◆ Provided information:
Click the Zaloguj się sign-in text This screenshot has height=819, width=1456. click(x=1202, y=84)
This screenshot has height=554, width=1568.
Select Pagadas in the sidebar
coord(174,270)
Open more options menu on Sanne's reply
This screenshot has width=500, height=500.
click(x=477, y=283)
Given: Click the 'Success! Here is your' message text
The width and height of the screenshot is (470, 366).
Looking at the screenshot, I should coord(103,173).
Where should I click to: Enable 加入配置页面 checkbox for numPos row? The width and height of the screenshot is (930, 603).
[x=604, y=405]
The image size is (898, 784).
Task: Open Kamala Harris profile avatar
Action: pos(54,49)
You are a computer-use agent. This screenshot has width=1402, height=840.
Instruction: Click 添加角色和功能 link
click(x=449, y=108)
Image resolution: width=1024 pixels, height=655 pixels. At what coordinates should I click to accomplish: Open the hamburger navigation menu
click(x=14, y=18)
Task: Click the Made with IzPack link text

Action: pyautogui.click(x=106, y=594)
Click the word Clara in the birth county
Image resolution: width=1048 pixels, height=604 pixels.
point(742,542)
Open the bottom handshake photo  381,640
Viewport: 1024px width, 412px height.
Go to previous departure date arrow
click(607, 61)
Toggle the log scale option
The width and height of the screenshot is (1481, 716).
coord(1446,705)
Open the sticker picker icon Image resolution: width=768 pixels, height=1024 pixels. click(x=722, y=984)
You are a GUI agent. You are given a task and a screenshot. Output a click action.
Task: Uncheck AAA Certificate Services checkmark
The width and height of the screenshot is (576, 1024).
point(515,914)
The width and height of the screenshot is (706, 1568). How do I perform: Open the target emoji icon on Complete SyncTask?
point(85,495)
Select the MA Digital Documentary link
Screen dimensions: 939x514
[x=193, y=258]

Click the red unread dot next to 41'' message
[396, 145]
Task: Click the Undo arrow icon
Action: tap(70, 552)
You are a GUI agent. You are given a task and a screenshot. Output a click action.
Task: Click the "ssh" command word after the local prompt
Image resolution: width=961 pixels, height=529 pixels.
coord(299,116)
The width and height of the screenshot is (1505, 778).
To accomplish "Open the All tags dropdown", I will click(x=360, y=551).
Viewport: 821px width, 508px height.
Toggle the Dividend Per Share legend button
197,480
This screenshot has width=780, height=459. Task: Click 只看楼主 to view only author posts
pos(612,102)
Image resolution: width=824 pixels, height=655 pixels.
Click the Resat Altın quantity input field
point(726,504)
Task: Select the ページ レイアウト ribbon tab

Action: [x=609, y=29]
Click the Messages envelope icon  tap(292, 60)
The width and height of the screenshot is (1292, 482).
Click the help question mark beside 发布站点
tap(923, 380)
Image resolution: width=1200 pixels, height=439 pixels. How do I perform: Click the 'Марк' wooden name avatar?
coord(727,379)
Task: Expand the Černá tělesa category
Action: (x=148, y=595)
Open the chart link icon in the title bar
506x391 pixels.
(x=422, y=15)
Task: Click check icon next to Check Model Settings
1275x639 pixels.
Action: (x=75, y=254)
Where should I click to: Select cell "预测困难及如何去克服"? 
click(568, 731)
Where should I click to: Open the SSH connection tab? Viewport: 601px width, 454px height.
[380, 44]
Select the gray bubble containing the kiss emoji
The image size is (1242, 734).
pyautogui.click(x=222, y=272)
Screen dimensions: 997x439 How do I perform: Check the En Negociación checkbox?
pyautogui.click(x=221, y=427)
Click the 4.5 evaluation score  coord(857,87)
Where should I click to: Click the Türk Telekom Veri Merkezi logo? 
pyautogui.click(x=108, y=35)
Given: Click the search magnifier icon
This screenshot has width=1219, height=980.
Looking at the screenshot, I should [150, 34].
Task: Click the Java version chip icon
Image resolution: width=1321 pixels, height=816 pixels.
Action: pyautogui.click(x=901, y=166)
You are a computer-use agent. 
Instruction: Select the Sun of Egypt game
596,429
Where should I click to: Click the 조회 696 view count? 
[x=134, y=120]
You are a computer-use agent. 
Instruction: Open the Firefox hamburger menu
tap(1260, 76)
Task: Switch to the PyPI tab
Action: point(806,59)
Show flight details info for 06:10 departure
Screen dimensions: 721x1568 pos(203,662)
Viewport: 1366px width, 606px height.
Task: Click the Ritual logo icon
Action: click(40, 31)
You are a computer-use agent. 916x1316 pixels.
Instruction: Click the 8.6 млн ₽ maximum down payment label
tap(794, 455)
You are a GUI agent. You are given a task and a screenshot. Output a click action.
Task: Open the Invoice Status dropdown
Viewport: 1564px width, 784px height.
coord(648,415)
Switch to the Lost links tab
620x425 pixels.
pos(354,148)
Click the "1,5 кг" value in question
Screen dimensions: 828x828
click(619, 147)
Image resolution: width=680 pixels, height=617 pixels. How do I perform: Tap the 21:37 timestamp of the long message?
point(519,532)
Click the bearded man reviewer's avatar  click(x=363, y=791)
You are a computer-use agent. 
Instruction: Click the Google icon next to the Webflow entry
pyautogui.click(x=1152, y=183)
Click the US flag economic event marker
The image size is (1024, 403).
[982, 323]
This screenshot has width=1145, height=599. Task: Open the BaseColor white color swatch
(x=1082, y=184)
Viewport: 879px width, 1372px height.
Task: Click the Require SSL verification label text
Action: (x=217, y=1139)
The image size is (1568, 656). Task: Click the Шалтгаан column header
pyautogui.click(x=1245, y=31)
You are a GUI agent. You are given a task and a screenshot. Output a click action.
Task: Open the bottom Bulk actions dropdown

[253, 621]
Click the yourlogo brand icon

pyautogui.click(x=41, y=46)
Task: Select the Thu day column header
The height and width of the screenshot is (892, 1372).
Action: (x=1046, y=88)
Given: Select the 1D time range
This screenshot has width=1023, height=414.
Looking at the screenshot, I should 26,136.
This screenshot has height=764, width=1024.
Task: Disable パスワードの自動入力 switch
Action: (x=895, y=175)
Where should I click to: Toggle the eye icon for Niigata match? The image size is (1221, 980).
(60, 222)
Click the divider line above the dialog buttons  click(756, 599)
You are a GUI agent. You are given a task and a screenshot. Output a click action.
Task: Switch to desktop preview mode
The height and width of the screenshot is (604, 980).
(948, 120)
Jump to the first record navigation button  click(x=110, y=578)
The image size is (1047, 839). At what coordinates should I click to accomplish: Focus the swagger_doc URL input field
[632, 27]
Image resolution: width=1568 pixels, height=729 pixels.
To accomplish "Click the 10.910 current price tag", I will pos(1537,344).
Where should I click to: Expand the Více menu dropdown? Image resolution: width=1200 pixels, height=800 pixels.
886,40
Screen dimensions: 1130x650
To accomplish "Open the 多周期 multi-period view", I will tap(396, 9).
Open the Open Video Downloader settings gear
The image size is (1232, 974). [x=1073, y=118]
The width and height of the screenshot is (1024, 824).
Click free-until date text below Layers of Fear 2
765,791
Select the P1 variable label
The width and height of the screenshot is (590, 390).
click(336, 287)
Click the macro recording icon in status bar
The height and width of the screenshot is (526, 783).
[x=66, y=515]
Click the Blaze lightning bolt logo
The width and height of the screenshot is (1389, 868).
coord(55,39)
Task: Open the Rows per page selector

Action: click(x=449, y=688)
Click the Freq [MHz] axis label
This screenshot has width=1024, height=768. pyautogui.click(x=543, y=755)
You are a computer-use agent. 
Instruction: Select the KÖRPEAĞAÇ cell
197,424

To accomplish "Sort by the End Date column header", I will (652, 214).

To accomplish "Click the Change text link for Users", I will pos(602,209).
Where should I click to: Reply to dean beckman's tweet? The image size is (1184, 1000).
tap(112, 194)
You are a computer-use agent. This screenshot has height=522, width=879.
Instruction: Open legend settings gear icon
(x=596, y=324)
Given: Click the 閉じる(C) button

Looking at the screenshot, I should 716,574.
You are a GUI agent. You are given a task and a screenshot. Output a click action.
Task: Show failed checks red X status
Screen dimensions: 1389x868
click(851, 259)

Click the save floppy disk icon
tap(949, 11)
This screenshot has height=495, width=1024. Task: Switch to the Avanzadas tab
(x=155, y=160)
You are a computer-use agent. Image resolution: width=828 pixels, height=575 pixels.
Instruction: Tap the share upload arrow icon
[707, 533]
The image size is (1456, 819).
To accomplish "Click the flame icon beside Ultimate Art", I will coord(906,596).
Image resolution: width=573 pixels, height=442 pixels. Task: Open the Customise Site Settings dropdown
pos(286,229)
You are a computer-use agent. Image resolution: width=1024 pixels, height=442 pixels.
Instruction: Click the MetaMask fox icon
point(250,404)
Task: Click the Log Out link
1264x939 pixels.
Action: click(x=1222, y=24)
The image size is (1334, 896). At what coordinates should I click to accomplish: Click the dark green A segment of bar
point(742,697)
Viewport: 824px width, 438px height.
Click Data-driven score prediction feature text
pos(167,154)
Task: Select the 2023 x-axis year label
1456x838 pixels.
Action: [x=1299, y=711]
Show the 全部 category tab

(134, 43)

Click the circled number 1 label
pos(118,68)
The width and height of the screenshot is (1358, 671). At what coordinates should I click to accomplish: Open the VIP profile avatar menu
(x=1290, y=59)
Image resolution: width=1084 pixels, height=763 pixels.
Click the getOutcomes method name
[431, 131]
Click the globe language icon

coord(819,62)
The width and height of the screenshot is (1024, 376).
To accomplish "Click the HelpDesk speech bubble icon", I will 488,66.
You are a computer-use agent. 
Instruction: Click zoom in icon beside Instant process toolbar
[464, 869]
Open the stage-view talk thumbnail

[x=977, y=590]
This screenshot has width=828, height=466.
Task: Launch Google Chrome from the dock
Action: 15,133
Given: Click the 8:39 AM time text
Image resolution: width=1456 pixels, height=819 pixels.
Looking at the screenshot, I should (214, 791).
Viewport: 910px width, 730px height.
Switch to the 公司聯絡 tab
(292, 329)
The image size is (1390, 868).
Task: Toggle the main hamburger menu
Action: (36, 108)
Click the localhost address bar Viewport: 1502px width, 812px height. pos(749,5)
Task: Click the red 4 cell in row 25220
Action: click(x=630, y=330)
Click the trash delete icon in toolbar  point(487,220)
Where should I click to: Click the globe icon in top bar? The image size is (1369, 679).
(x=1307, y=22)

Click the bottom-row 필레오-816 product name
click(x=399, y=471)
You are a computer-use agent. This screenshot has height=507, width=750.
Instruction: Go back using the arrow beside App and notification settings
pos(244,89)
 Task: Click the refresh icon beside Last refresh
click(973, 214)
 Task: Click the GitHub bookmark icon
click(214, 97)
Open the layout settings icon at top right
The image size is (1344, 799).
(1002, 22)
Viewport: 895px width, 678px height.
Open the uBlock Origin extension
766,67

◆ Problem:
The answer needed is a single number: how many lines in the records above hold the string "word". Please write nothing else.

◆ Output of the exercise:
2